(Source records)
....
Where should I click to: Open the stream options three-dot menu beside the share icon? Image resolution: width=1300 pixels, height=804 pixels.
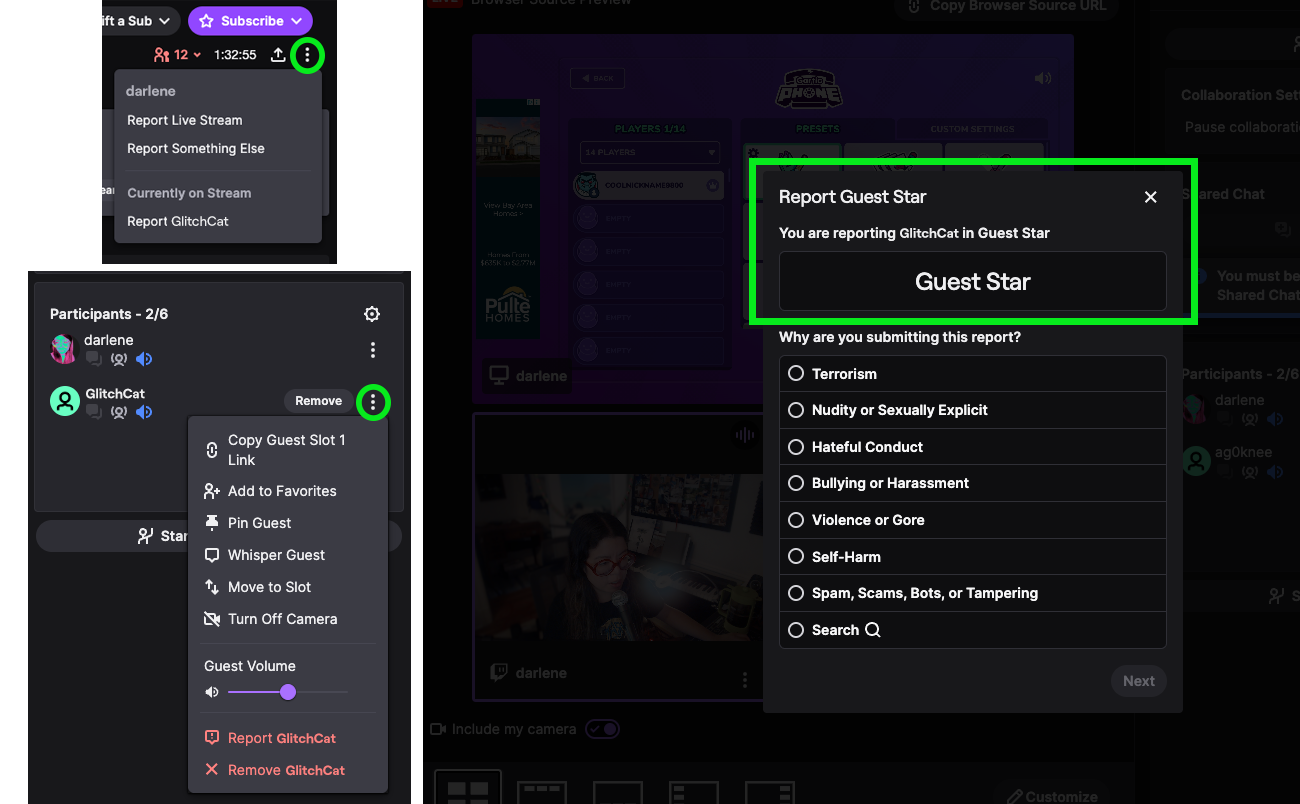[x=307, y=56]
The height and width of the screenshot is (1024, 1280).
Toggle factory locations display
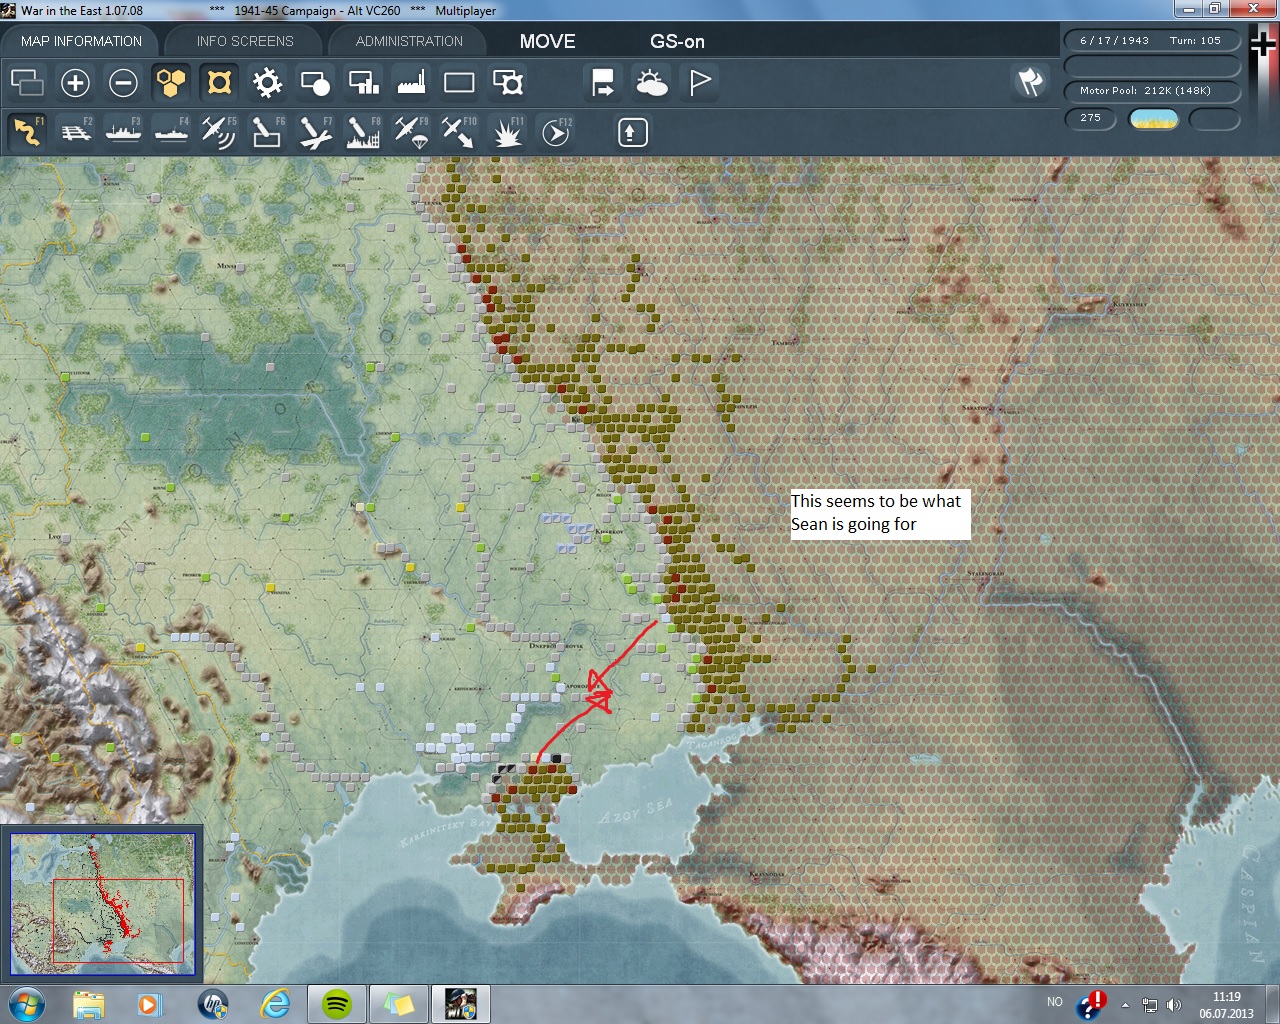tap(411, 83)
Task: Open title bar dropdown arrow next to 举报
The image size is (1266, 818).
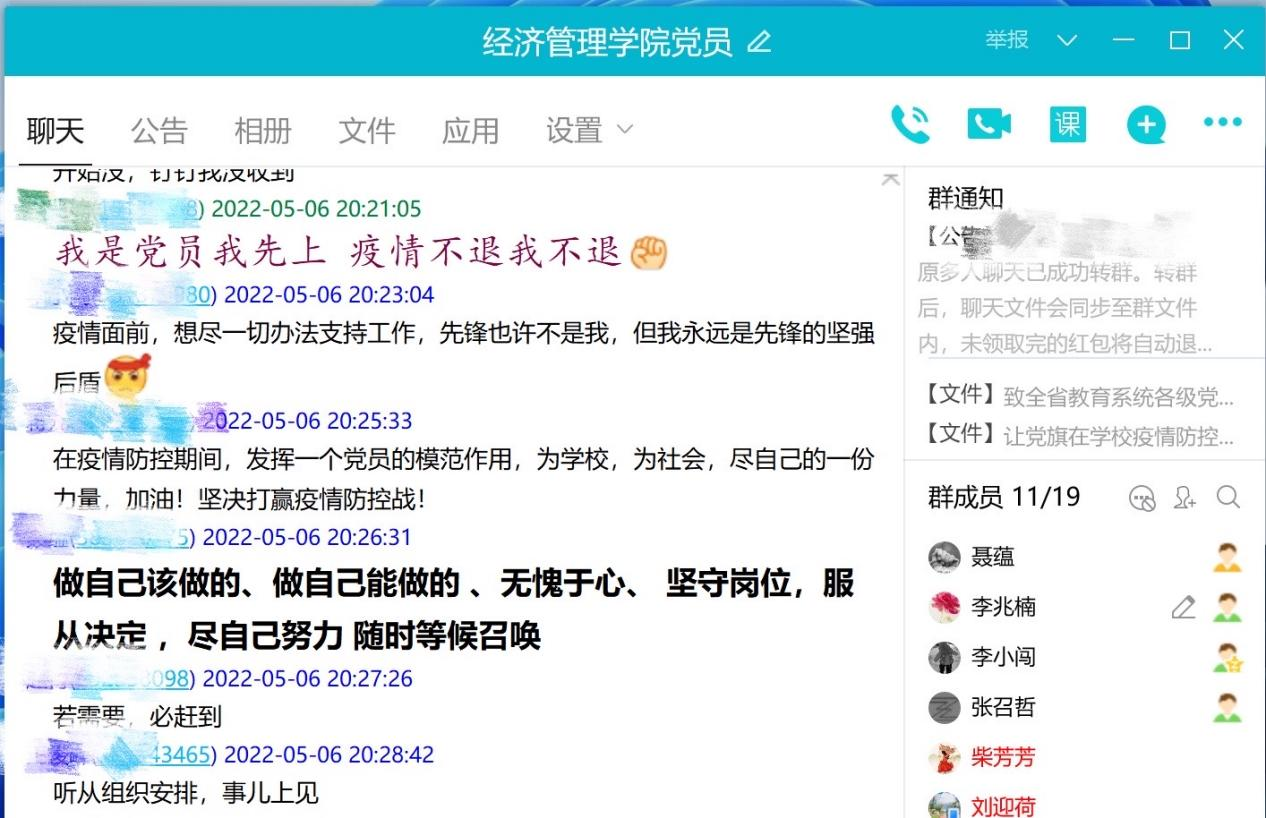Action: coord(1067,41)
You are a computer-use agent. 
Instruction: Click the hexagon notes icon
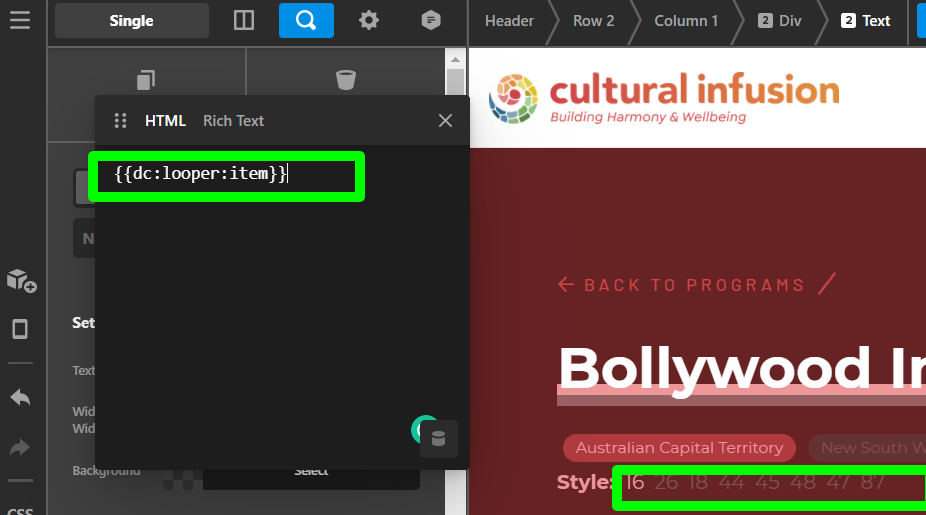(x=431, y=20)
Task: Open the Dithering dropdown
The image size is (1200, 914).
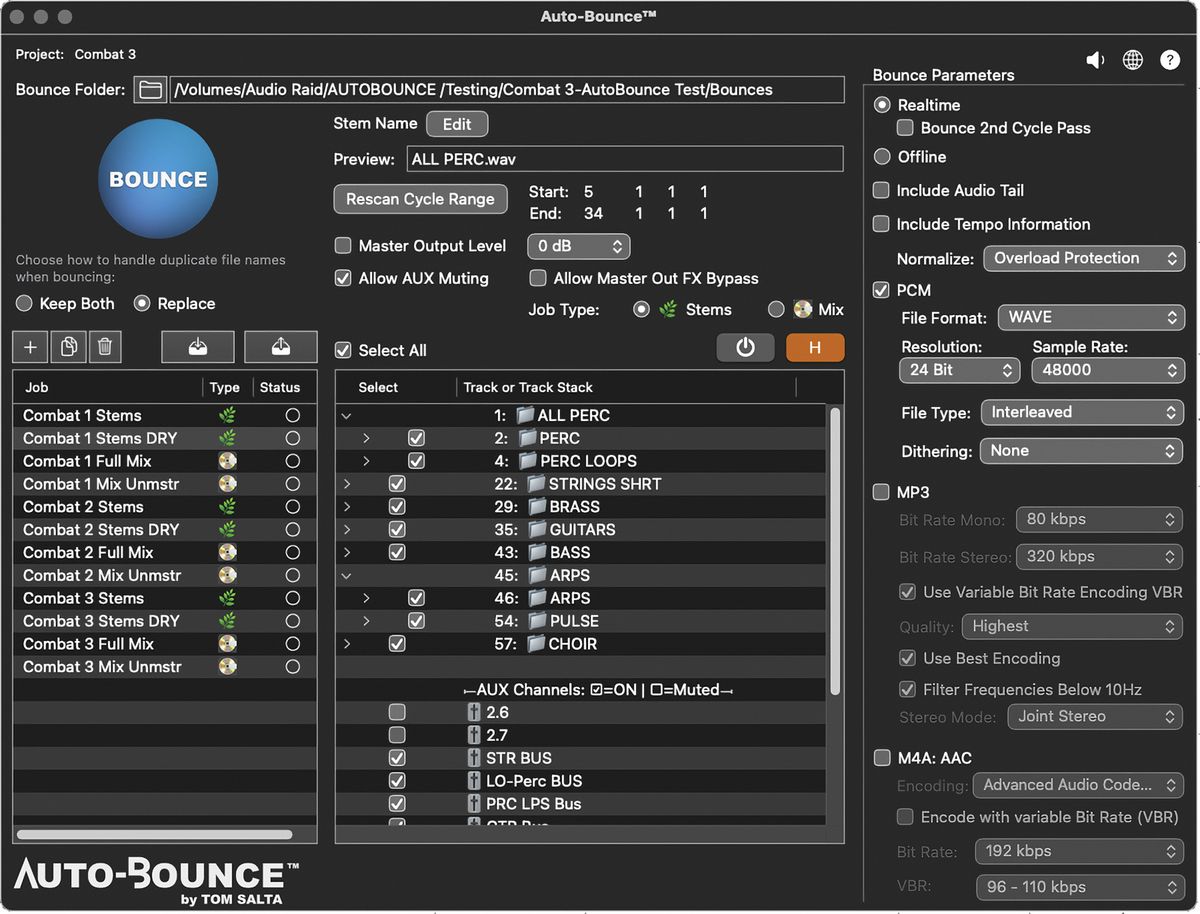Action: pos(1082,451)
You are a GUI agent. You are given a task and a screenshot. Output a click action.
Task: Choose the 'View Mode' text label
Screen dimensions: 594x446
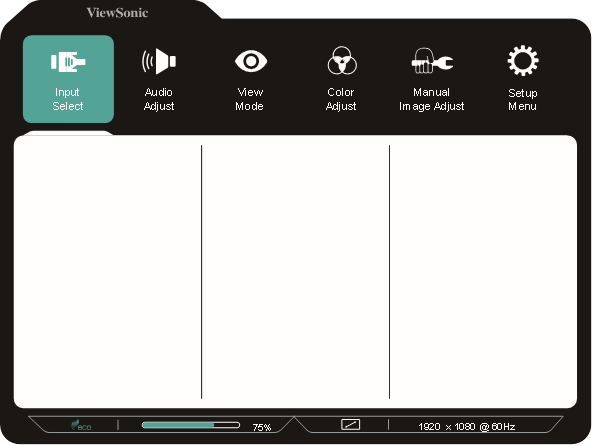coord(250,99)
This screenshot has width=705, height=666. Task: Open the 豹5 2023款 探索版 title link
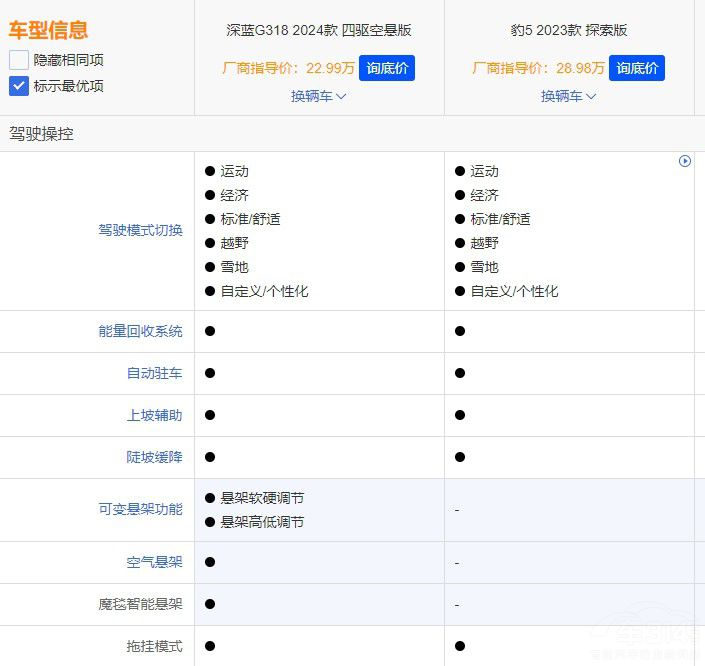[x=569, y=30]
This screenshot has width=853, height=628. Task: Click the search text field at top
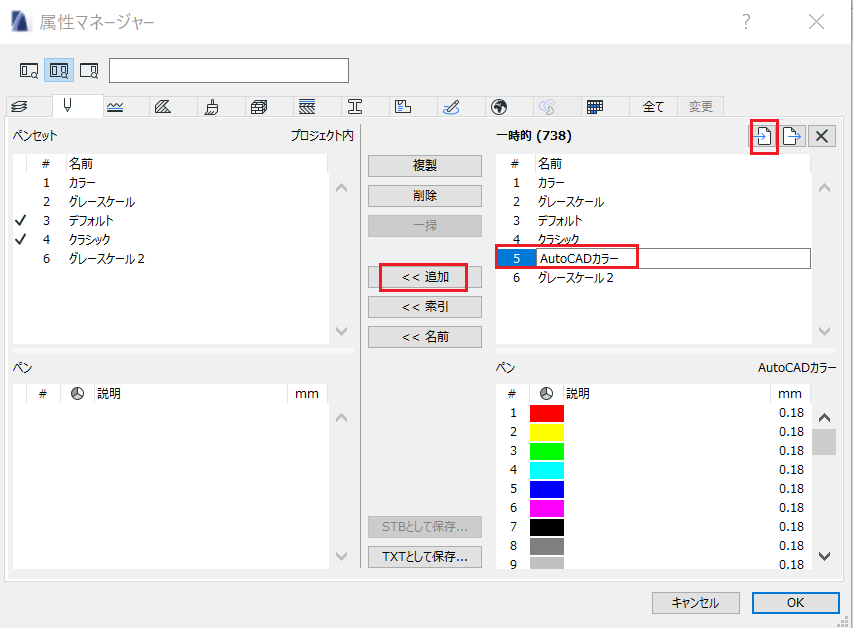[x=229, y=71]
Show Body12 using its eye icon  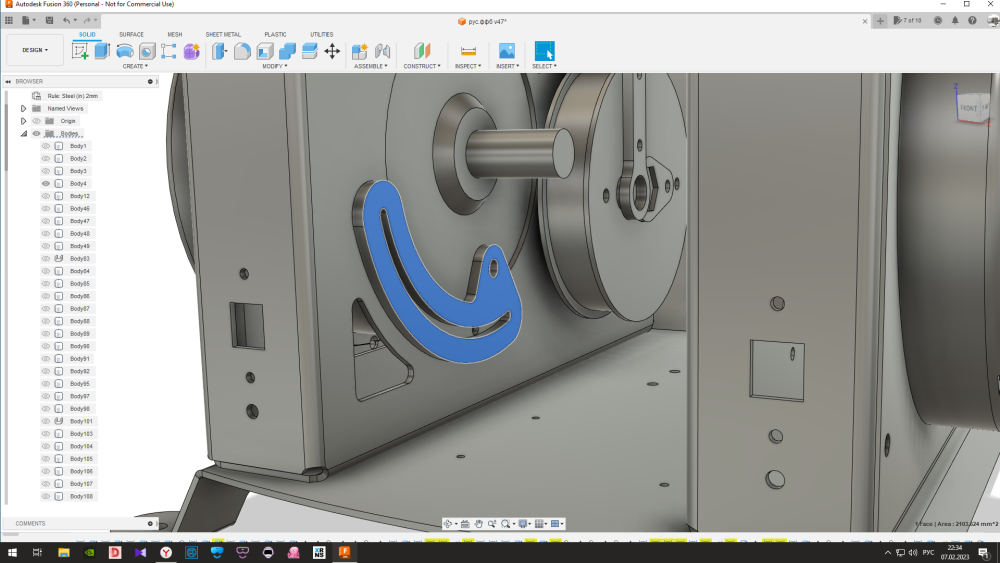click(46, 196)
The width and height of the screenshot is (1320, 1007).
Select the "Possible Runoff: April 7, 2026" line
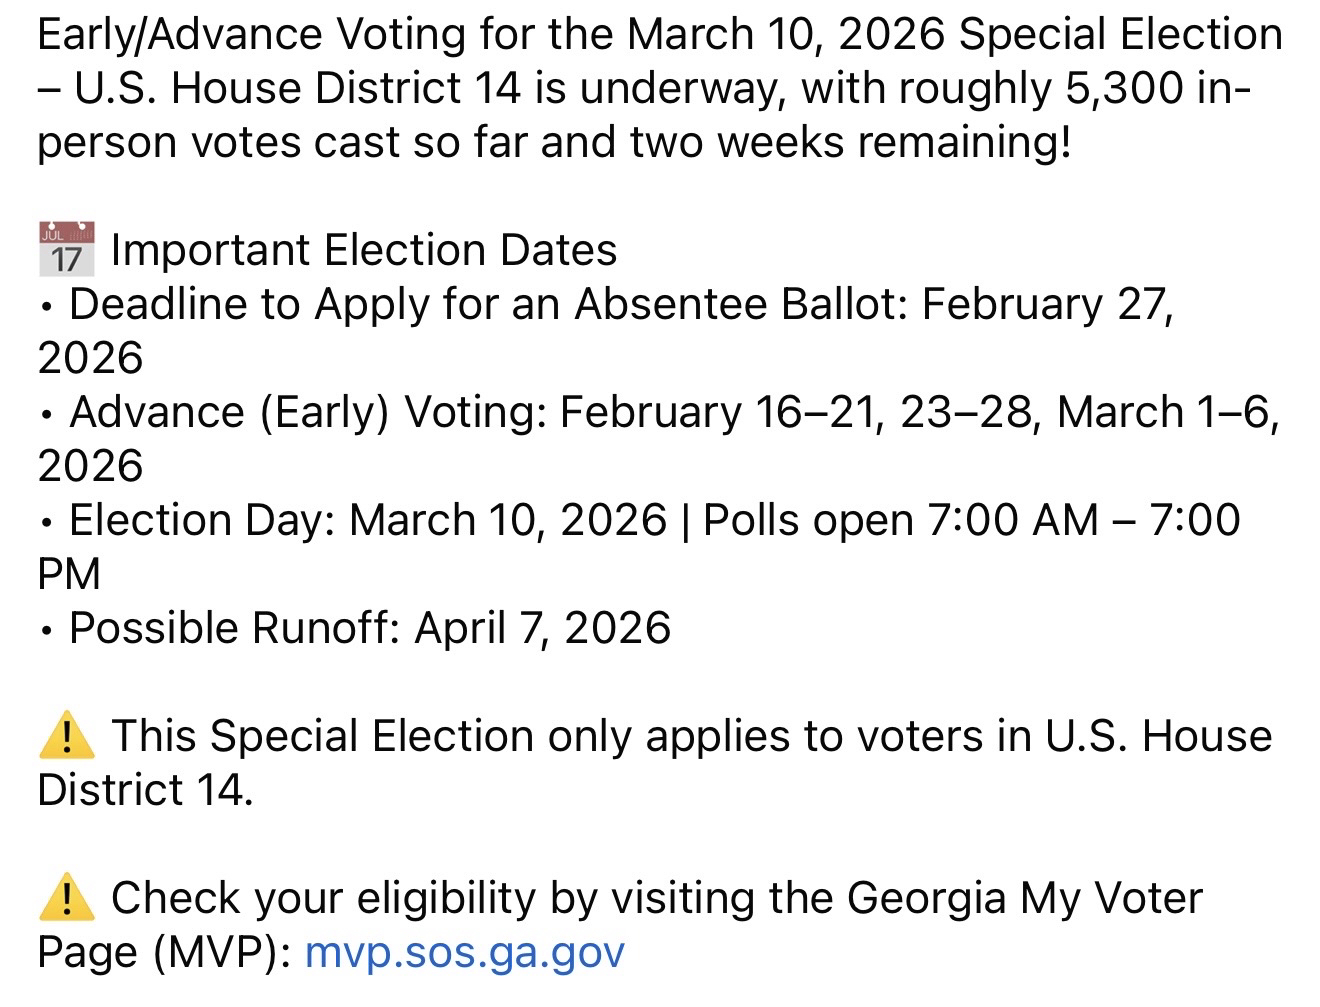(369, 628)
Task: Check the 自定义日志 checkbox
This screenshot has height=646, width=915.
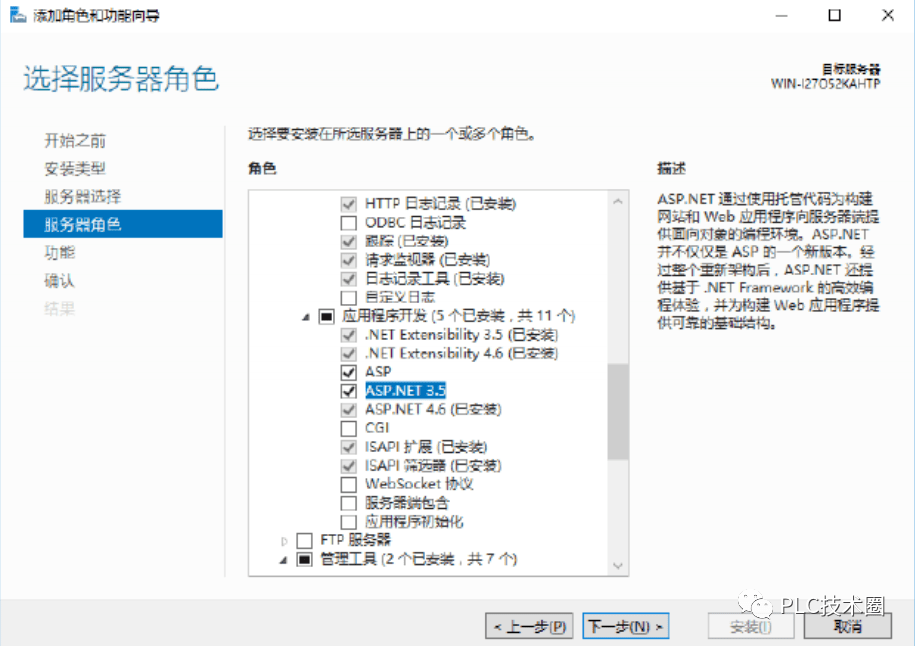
....
WORK INSTRUCTIONS. Copy each line of the data above that holds "agent".

TASK RESPONSE.
You are a computer-use agent. 
You are a GUI agent. You are given a task and a screenshot. Output a click action.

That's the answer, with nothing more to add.